Finding the Right Containers

Knowing how to choose the right container for your garden comes down to two factors: size and depth. Consider the root system of the species you're planting, and ask yourself if you're working with a climbing plant that has roots that grow downward or a creeping plant with roots that tend to spread out in a wide berth. A lot of planters make the mistake of focusing solely on water drainage when setting up their container gardens, and while proper planter irrigation is important prevent the roots of your climbing plant from getting overly wet and rotting, so is picking the right size, shape, and depth.

Preparing Your Containers

Stacks of clay planting pots with drainage holes

So what happens if you find the perfect container but it doesn't have good drainage? Depending on what your planter's made of, you can just add some drainage holes yourself. Plastic is easiest material to create drainage with using a power drill or even just a hammer and nails. Ceramic planters are a bit tricker, but drainage can be added carefully using either a masonry bit for ceramic pots that are unglazed or a glass/tile bit for glazed ceramic containers. The key here is to take your time, as rushing could result in damage to your planter. Still, these homemade holes can provide just as much drainage for your climbing plants as an expensive planter manufactured to look like Swiss cheese can.

Even if your container already has adequate drainage holes, you can give your climbers a leg up by adding a layer of rocks and some sand to the very bottom. Then, follow up with the growing media that you’re planning on using. Some climbing plants do better with these amendments to the soil, so tailor your enhancements to fit the needs of your climbing or hanging plant.

Climbing Plants vs. Hanging Plants

Suspended basket with vines and leaves hanging over edges

Containers should also be sturdy enough to support the upward weight of their climbing plants as they grow. Some planters may tip as your plant gets taller and more substantial. For instance, Chinese Wisteria is an amazingly beautiful plant and can spice up any area, but it’s also surprisingly heavy, and the larger it grows, the more strain will be put on your container. You should look for a container that has room for an added support system, or even one that’s got a built-in trellis in place.

Alternatively, you can transform your climbing plants into hanging plants by suspending your containers and skipping the trellis. Virginia creeper, for example, is a fast growing vine that can quickly climb a trellis and reach for the skies or beautifully spill out of a hanging planter with cascading blooms.

Planting Your Containers

As with any planting, you’ve got the choice of either starting your own seeds or buying an established seedling from a garden center. Several climbing plants are easy to start from seeds, such as morning glories, black-eyed Susans, and moonflowers. Plus, it can be fun to start entirely from scratch and see what you’re able to nurture. One helpful trick to prep your seeds before planting is to knick the seed coat lightly and wrap the seed in a damp paper towel to make it sprout faster. The sooner you have that healthy sprout, the sooner you can place it into your prepared container.

Not all plants are simple to start from seeds (roses, we’re looking at you), and there’s nothing wrong with getting instant gratification from a seedling planted in a container for fast curb appeal.

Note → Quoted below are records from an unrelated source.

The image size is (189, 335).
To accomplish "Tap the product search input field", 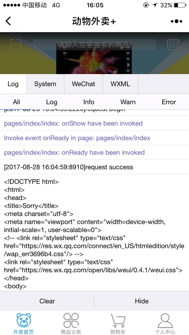I will (95, 45).
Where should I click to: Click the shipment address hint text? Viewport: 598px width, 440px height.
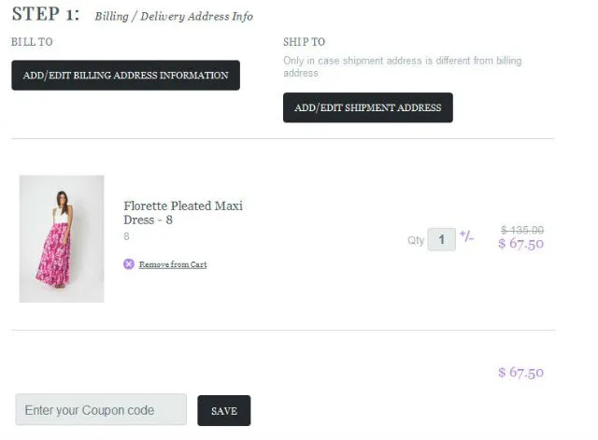click(402, 66)
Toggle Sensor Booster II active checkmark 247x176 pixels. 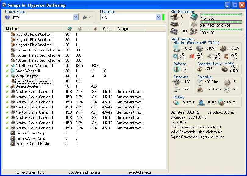pyautogui.click(x=7, y=86)
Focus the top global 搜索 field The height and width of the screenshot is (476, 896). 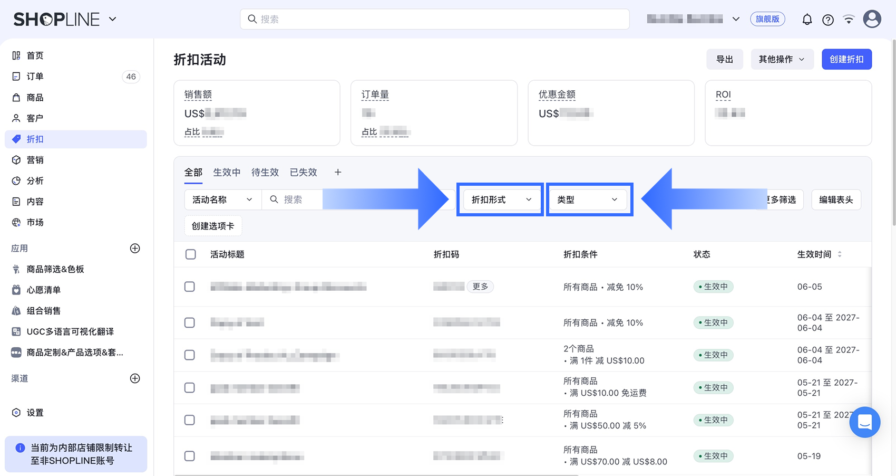click(x=435, y=19)
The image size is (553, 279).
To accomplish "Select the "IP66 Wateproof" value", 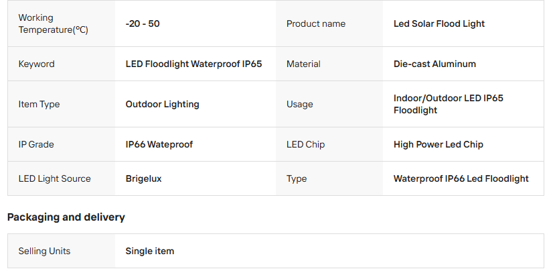I will coord(159,145).
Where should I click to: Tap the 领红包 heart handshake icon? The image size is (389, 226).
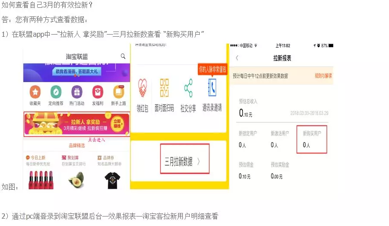coord(142,88)
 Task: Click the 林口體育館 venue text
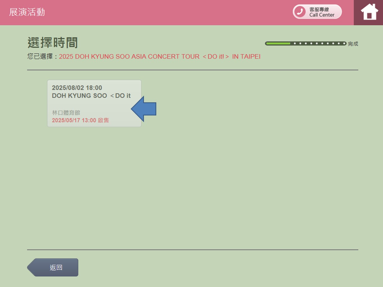66,113
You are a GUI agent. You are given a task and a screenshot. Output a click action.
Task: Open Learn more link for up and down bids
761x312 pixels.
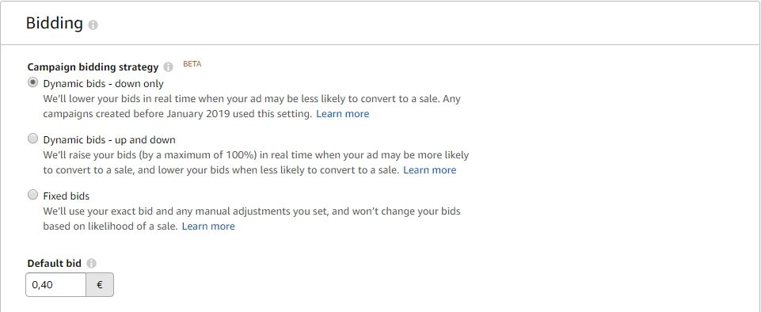429,170
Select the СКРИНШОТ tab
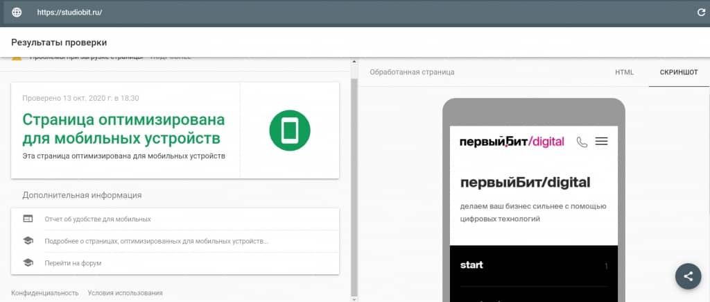Viewport: 710px width, 302px height. coord(679,72)
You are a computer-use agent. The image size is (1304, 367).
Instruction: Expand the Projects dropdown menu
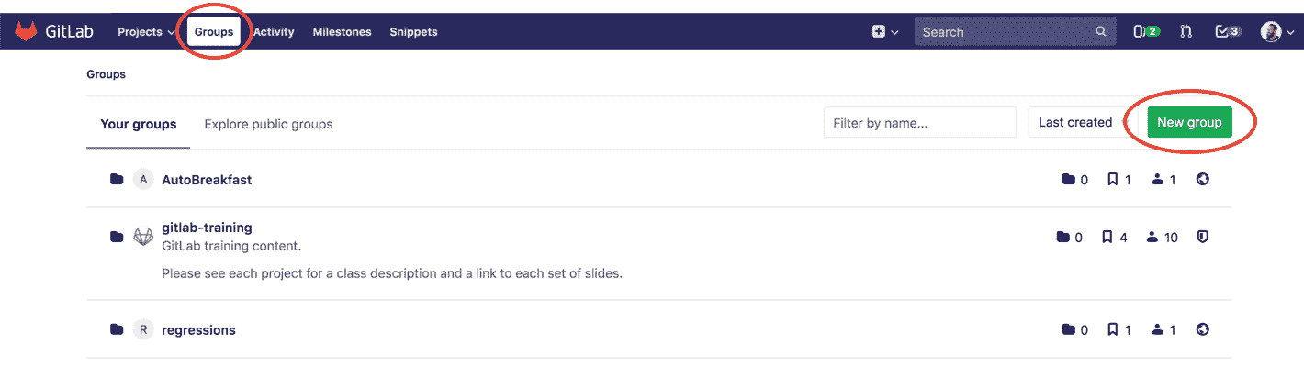coord(146,31)
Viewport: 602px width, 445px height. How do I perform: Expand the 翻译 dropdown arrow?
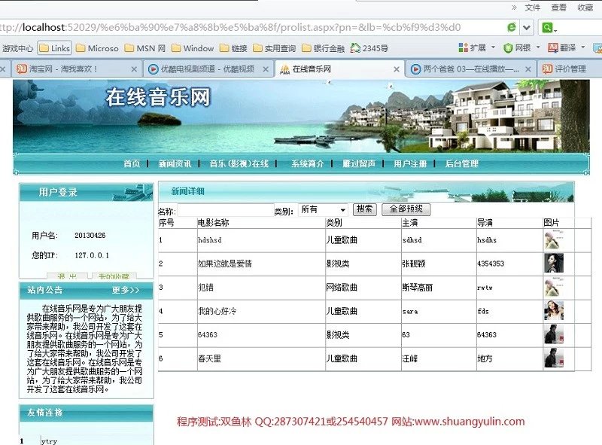pyautogui.click(x=585, y=48)
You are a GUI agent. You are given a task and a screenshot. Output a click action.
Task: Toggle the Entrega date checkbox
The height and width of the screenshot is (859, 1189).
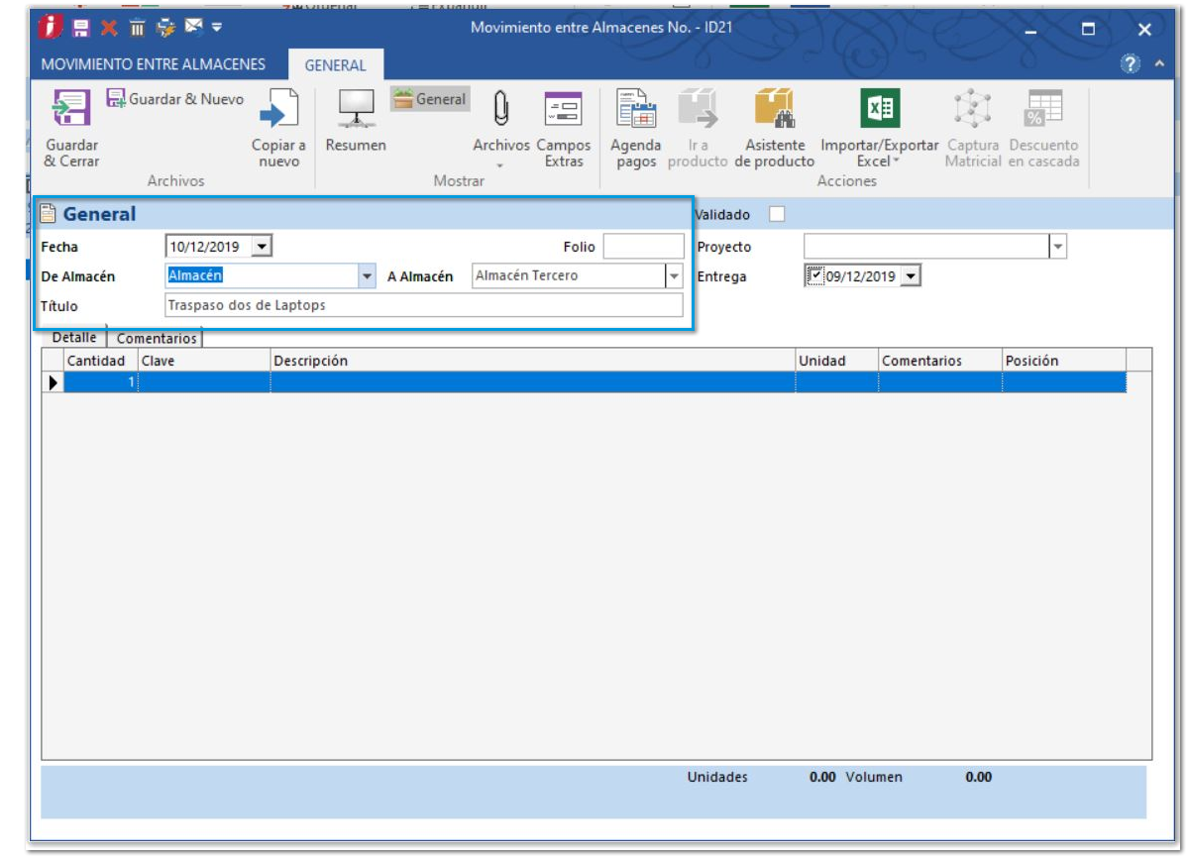[815, 275]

Grow smart, not hard.

Climbing Plants That Work Well in Containers

Red Virginia Creeper leaves in front of a gray wall

Putting climbers and creepers in planters is not everyone's first instinct, as again, climbing plants are typically vines that wrap around trellises and crawl up walls. So if you are going to choose containers, make sure you choose a climber that will thrive in that setting. Some possibilities include sweet peas, morning glories, ivy bougainvillea, climbing hydrangea, passion flower, Virginia creeper, climbing roses, clematis, trumpet vine, honeysuckle, common jasmine, grapes, wisteria, and canary creeper. This list is just a short selection of potential plants to use in your container. Don’t be shy when you go to pick out your plants at the garden center. Talk to the staff to get their recommendations if you’re not finding one you like. They'll be able to steer you away from the plants that won't do well in containers.

Maintaining Your Planters

Climbing plants in pots supported by trellis

It’s time to start changing your landscape with some lovely climbing plants in containers around your home and garden. As each plant is unique, you’ll want to make sure you're giving them all proper care as the begin to grow taller over time. For instance, any plant in a container will dry out quicker than those planted in the soil. If you've suspended any of your planters, a good way to check the moisture levels in them is to try and lift them a bit with your palm. A damp and heavy feel means that there's a good amount of water in your soil, but lightweight or chalky-feeling soil means that it may be time to water. Before long, your climbing plants will be the envy of all your neighbors.